(Stored data)
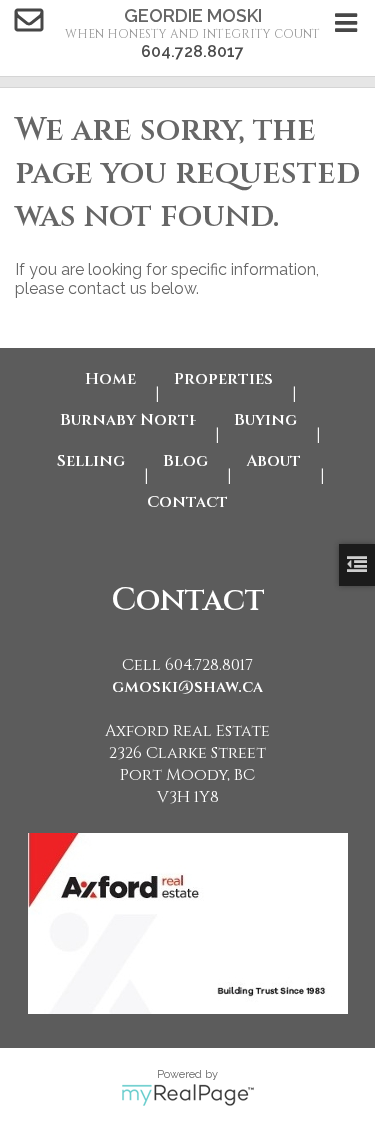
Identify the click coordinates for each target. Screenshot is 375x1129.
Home (110, 379)
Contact (187, 502)
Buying (265, 420)
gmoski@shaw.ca (187, 687)
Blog (185, 461)
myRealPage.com (187, 1095)
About (273, 461)
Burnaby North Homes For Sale (128, 420)
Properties (223, 379)
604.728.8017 (192, 51)
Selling (91, 461)
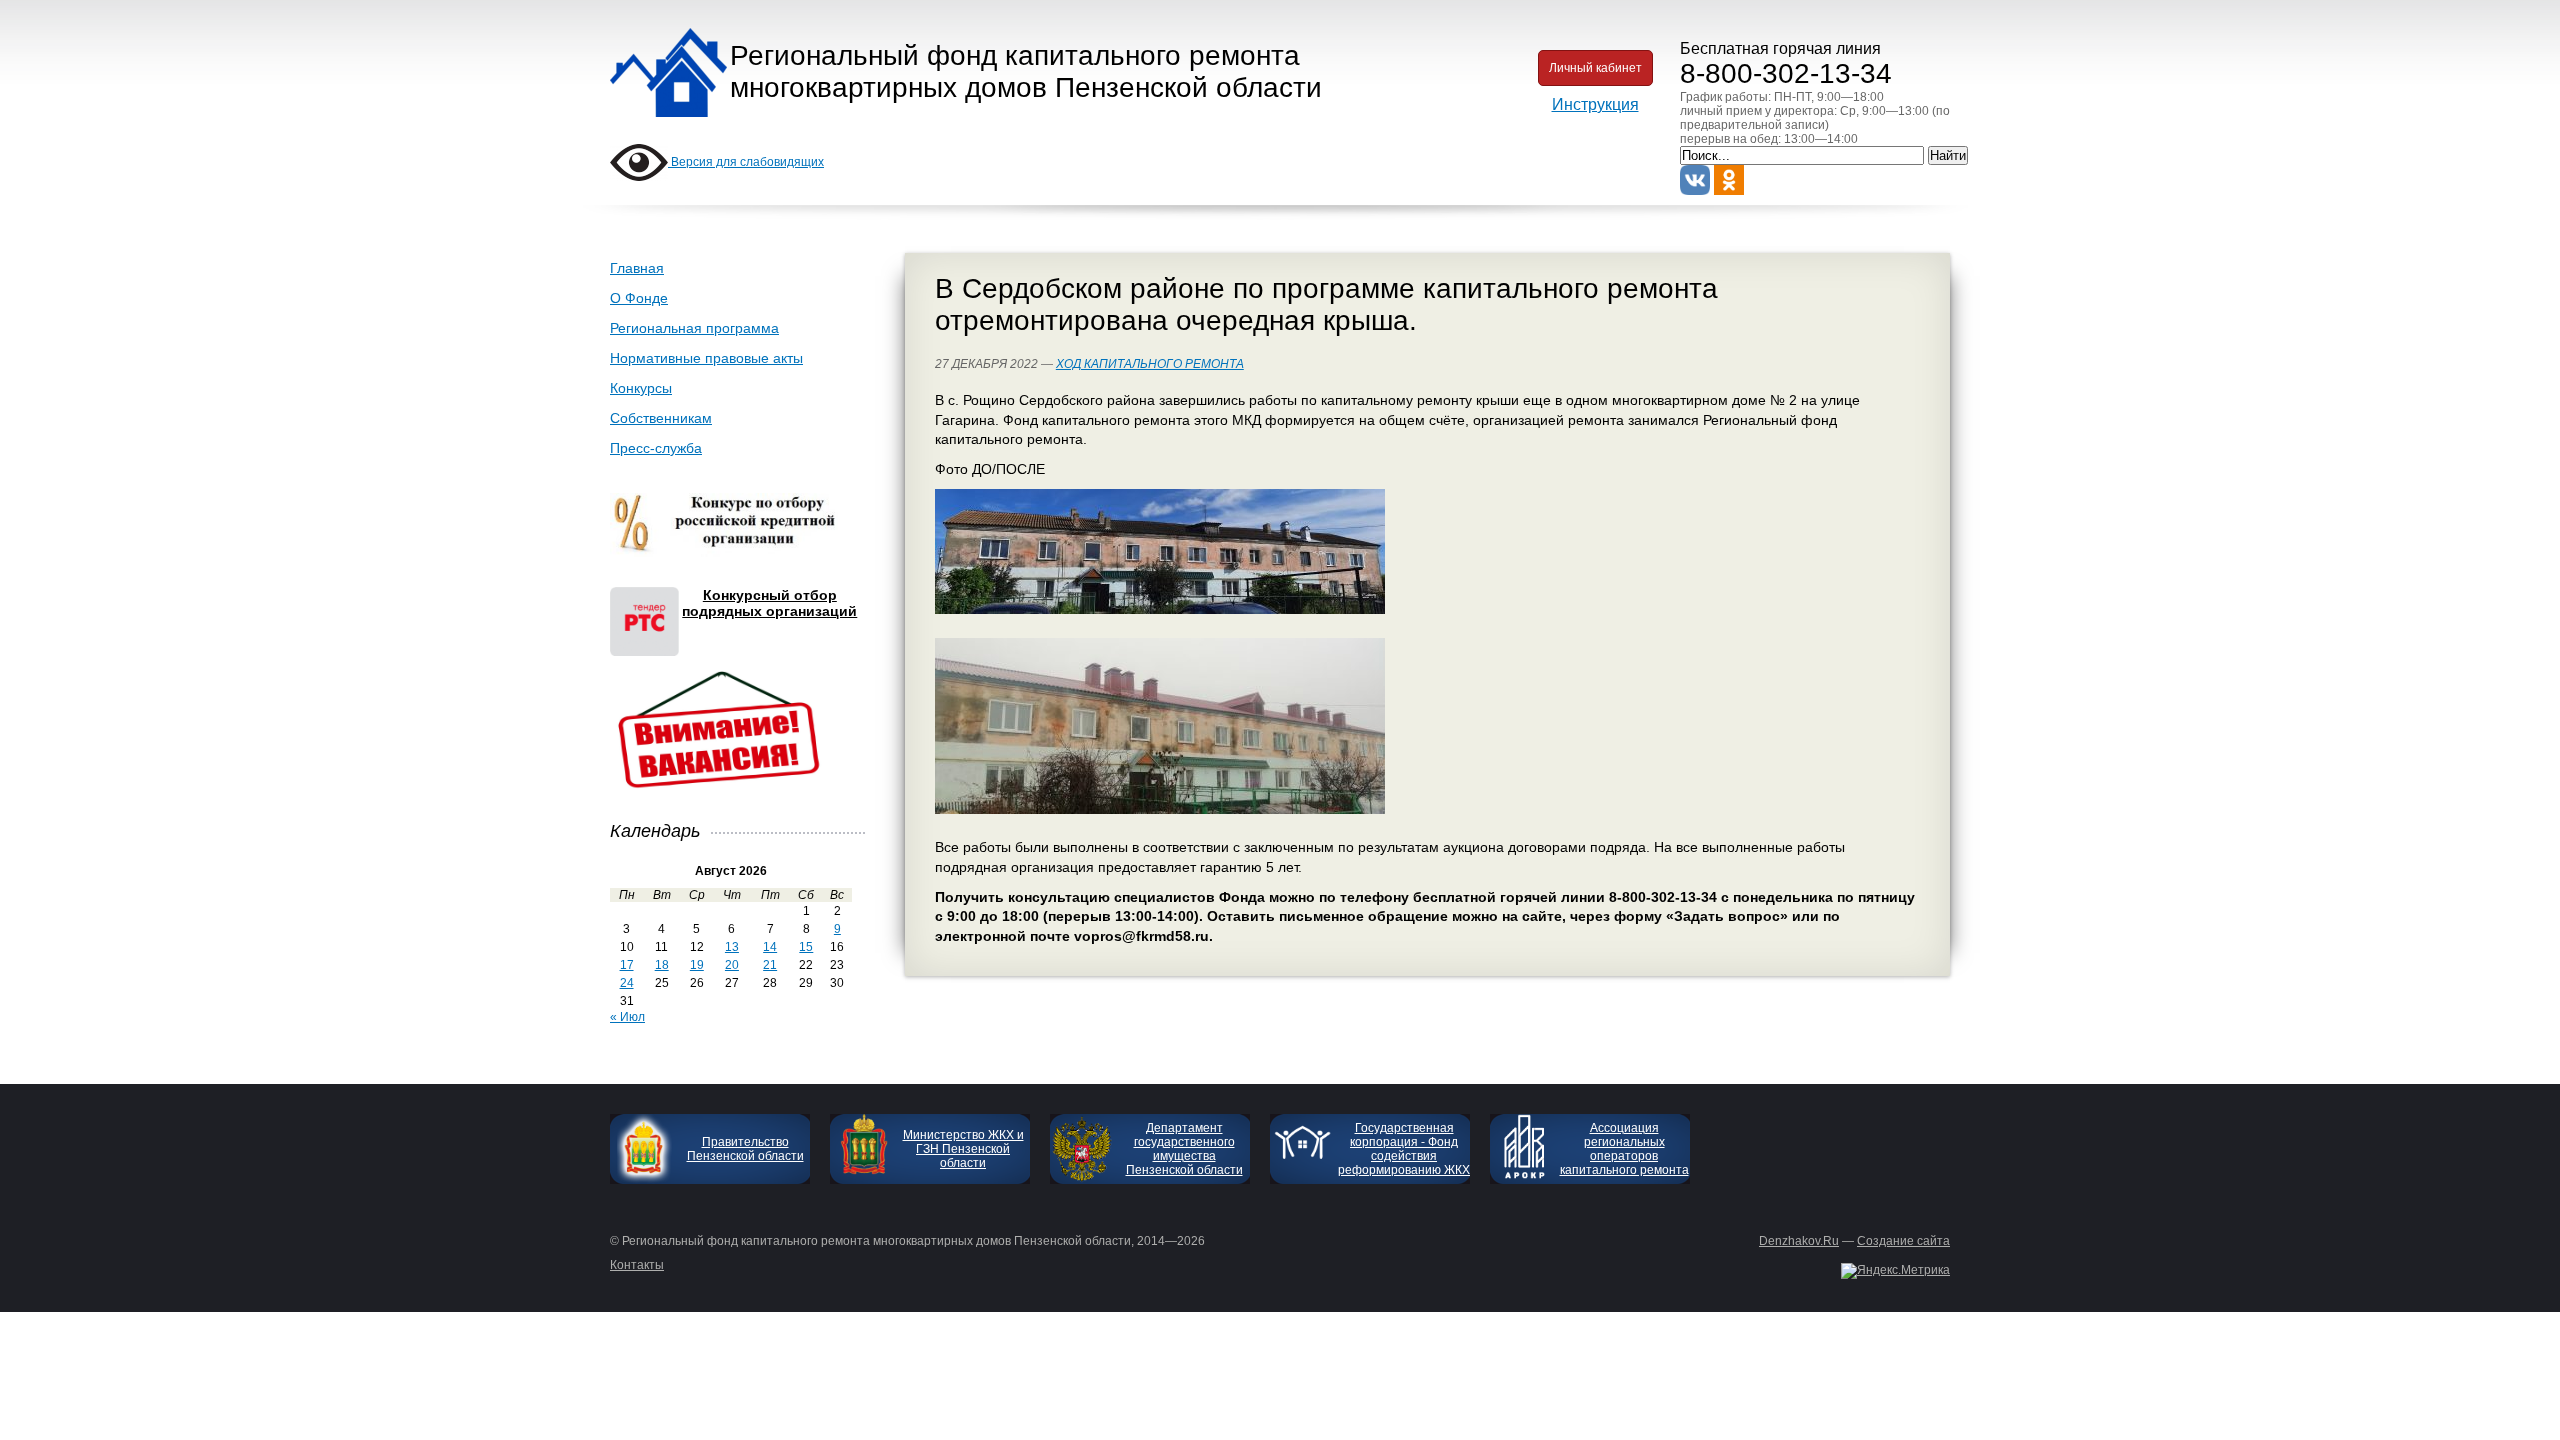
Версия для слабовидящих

### BRIEF
Could you output every record above exactly as written, leaving out the pictures?

### COMPLETED EXERCISE
Identify the click coordinates for each target. Screenshot is 375x1129.
Home (110, 379)
Contact (187, 502)
Buying (265, 420)
gmoski@shaw.ca (187, 687)
Blog (185, 461)
myRealPage.com (187, 1095)
About (273, 461)
Burnaby North Homes For Sale (128, 420)
Properties (223, 379)
604.728.8017 (192, 51)
Selling (91, 461)
Версия для слабовидящих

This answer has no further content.